Wie dem Titel der Arbeit zu entnehmen ist, konzentriert sich der Autor auf die Analyse handschriftlicher Texte aus der Umgebung der tschechischen Exilgemeinde in Berlin. Die Wahl des Themas ist in mehrfacher Hinsicht nutzbringend: 1. wie bereits erwähnt, beschäftigt sich der Autor mit einer bisher wenig untersuchten Phase der Entwicklung des Exil-Tschechischen, 2. konzentriert sich die Arbeit auf den Bereich der handschriftlichen Texte des 17. und 18. Jahrhunderts, wobei das Gesamtbild der tschechischen Manuskriptkultur des 17. und 18. Jahrhunderts sich uns immer noch entzieht, 3. wählt der Autor Texte einer Sprachgemeinschaft aus, die nicht nur sprachlich (tschechisch sprachige Menschen in einer mehrheitlich deutschsprachigen Umgebung), sondern auch konfessionell eine Minderheit darstellt (überwiegend Mitglieder der Böhmischen Brüder in einer mehrheitlich lutherischen Gemeinde).

 

Der Schwerpunkt der Arbeit liegt in den Kapiteln 2.–5. Im zweiten Kapitel, Historischer Hindergrund, stellt Aleksej Tikhonov die Geschichte der tschechischen Gemeinde Rixdorf ausführlich dar. Ohne den breiteren historischen Kontext zu vernachlässigen, geht er auf die Gesamtgeschichte des tschechischen nichtkatholischen Exils in der Lausitz, in Sachsen und Brandenburg ein. Ausgehend von der Großgeschichte widmet er sich der Mikrogeschichte der untersuchten Sprachgemeinschaft. Er analysiert die religiösen und nationalen Verhältnisse innerhalb der Rixdorfer Gemeinde, insbesondere die Zahl der Gläubigen, die sich zu den Böhmischen Brüdern, den Reformierten und der Lutherischen Kirchen bekennen. Besonders interessant sind die Abschnitte über die Beziehungen zwischen den kirchlichen Gemeinschaften von Herrnhut, Hall und Rixdorf, über den Einfluss des Grafen Zinzendorf auf die religiösen Verhältnisse und Praktiken der Religionsgemeinschaft sowie über die Entwicklung der Missionstätigkeit. Aber auch andere für die sprachwissenschaftliche Forschung relevante Aspekte bleiben nicht unberücksichtigt: die Entwicklung der Zahl der tschechischen und deutschen Gemeindemitglieder, wie lange es die tschechische Sprachtradition in der Rixdorfer Gemeinde gab, die Entwicklung des Bildungswesens, die Tätigkeit der Prediger in der tschechischen Gemeinde und deren Sprachkenntnisse und -praxis.

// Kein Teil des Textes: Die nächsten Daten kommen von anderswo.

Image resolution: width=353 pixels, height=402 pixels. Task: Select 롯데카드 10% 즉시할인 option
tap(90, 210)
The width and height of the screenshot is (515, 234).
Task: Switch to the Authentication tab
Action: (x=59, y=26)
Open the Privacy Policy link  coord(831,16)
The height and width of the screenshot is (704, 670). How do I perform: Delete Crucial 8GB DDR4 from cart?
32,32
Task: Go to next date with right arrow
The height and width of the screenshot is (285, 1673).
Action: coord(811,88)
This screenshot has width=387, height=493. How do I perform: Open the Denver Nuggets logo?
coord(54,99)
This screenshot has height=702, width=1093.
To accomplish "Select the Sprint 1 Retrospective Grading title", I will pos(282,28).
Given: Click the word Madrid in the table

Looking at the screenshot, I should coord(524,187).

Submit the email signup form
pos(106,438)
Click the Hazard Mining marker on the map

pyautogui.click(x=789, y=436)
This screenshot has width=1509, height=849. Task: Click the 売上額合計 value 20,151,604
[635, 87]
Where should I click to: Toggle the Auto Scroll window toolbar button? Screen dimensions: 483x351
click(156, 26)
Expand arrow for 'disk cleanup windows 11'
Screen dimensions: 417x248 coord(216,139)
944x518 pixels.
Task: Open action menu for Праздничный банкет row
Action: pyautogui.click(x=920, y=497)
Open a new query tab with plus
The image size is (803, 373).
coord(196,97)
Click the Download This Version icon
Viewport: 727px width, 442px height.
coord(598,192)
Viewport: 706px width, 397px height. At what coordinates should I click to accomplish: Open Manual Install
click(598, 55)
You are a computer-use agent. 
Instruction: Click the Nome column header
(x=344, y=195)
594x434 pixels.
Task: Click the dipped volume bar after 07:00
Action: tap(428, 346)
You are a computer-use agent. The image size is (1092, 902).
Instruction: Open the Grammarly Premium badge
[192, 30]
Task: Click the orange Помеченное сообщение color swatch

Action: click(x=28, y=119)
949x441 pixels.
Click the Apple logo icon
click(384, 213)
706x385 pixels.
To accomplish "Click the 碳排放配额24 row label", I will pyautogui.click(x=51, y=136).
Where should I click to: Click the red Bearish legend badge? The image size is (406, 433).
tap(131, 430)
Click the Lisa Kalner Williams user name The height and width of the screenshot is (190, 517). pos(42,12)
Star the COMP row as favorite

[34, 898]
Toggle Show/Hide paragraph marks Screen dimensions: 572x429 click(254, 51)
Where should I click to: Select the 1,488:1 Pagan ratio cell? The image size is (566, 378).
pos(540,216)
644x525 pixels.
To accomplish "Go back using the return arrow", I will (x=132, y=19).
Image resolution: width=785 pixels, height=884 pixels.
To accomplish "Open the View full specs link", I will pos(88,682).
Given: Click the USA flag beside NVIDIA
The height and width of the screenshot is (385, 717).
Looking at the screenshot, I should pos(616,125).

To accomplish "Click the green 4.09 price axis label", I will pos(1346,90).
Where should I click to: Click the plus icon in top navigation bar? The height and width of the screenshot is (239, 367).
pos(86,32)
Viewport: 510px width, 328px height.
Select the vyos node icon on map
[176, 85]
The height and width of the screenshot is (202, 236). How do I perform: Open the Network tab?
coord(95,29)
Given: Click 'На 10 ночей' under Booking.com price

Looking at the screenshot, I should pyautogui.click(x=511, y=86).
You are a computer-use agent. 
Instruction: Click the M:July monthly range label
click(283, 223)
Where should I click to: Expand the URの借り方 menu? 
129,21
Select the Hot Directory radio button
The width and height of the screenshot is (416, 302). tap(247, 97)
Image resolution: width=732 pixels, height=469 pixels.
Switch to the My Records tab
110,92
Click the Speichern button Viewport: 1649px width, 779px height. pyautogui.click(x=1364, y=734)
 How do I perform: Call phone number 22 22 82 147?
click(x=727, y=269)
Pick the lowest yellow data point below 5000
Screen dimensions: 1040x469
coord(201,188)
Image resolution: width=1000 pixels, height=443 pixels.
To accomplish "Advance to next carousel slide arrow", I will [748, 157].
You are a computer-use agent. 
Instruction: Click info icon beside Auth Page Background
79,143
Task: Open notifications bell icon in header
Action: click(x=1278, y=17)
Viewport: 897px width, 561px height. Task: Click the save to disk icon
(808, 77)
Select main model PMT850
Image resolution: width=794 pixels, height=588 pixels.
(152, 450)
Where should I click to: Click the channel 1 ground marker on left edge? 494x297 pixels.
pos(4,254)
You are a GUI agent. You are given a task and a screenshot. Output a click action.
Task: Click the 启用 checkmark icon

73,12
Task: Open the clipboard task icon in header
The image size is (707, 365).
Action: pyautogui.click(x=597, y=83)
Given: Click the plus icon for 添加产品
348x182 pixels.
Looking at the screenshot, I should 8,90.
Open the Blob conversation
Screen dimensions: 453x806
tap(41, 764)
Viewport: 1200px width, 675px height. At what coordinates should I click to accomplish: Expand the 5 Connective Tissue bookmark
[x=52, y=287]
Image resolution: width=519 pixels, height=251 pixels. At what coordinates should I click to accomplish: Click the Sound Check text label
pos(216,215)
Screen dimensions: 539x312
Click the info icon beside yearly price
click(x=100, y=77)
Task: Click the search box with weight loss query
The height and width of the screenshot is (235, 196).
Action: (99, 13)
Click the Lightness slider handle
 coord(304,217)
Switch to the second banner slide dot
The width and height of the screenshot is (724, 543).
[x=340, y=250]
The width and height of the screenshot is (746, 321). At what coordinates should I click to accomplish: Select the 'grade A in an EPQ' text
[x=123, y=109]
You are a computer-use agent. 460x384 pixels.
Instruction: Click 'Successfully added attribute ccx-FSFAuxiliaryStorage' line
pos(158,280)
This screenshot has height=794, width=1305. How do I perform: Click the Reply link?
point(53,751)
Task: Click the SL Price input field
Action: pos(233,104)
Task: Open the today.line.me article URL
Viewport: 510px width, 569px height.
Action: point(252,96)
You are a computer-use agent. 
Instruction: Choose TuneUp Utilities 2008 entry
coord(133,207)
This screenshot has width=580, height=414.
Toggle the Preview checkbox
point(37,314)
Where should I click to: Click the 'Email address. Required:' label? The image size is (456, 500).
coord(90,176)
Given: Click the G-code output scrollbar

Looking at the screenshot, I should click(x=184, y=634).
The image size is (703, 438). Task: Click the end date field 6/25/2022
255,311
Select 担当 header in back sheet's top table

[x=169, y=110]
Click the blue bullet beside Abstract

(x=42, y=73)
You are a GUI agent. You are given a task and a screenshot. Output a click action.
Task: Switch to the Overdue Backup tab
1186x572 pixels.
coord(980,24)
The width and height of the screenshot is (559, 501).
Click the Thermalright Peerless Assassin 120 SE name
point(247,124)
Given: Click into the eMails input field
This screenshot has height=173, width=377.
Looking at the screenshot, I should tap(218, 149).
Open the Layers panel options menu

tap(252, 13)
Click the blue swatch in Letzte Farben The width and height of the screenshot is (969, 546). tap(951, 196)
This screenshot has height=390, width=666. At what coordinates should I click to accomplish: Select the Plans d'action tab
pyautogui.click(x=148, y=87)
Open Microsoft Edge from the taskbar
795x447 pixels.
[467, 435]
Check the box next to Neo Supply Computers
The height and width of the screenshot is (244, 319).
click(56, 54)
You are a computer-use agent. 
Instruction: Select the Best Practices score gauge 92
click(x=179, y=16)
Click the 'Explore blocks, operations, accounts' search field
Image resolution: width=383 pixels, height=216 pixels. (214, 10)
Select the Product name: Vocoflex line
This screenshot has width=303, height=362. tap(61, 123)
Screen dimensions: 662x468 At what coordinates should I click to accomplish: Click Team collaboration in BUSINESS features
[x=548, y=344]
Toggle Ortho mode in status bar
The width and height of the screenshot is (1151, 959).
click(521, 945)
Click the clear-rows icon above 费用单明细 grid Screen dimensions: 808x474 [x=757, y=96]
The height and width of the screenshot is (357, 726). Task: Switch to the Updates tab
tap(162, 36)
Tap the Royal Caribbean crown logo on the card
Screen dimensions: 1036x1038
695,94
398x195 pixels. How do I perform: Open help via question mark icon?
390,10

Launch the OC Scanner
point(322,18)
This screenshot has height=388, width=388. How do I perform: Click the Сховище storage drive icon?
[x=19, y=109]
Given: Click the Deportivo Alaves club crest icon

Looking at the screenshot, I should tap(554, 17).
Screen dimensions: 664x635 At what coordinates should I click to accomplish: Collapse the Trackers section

Mit diesen Informationen bereitet der Autor sich ein Sprungbrett für eine linguistische Analyse, die insbesondere das Ausmaß der tschechisch-deutschen Zweisprachigkeit in dieser Gemeinde und deren Entwicklung aufzeigt. Aufgrund seines synthetischen Charakters geht diese Analyse jedoch über dieses utilitaristische Ziel hinaus und bietet einen nützlichen Überblick über die Geschichte des tschechischen nichtkatholischen Exils im Deutschland des achtzehnten Jahrhunderts.

 

Im nächsten Kapitel Forschungsstand konzentriert sich der Autor auf die Klassifizierung der tschechischen handschriftlichen Quellen, die innerhalb der Gemeinschaft entstanden sind. Er teilt diese Texte in drei Gruppen ein: 1. Lebensläufe, 2. Chorreden, 3. Andere Textarten. Da er sich bei seiner Analyse auf die Lebensläufe beschränkt, ist die Definition dieser Textgattung für den eigentlichen praktischen Teil seiner Arbeit von großer Bedeutung: Es soll sich (idealerweise) um eigenhändige Biographien handeln, die bei Beerdigungen verlesen wurden. Die Autoren der Biographien waren allesamt Mitglieder der Kirchengemeinde, d. h. Prediger, Lehrer, Bauern, Handwerker, Frauen, Männer sowie Kinder. Obwohl es Vorbilder für ihre Abfassung gab und sie in erster Linie die geistige Entwicklung des Biographen widerspiegeln sollten, war ihr Aufbau nicht sehr schematisch. Sie sind daher ein recht zuverlässiges Zeugnis für das authentische schriftliche Tschechisch der untersuchten Exilgemeinde. Ein wichtiger Aspekt dieser Biografien ist jedoch die Tatsache, dass sie in einigen Fällen nicht vom Protagonisten der Biografie (d. h. der betreffenden Person) verfasst wurden, insbesondere dann, wenn diese Person vorzeitig verstarb oder ihr Gesundheitszustand das Verfassen des Textes nicht zuließ. Die Biografien wurden dann auf der Grundlage des Diktats des Protagonisten oder des persönlichen Zeugnisses einer nahestehenden Person verfasst. Die Biographien haben sich in Form von zwei Konvoluten erhalten, die den Zeitraum von 1770 bis 1819 abdecken. Es ist klar, dass sie nur einen Bruchteil des ursprünglich größeren Textkorpus darstellen. Dies veranlasst den Autor, mit detektivischem Einfallsreichtum und Folgerichtigkeit dem historischen Schicksal der erhaltenen sowie nicht erhaltenen Konvolute einschließlich ihres zweiten Lebens nachzugehen (also den Fragen, wie groß ihr wahrscheinlicher Gesamtumfang war, wie viele Exemplare verloren gegangen sind, von wem und wie sie geändert wurden, wer die modernen Abschriften angefertigt hat, wo und von wem Teile von ihnen veröffentlicht wurden, wer sich mit ihrer historischen Analyse auseinandergesetzt hat usw.).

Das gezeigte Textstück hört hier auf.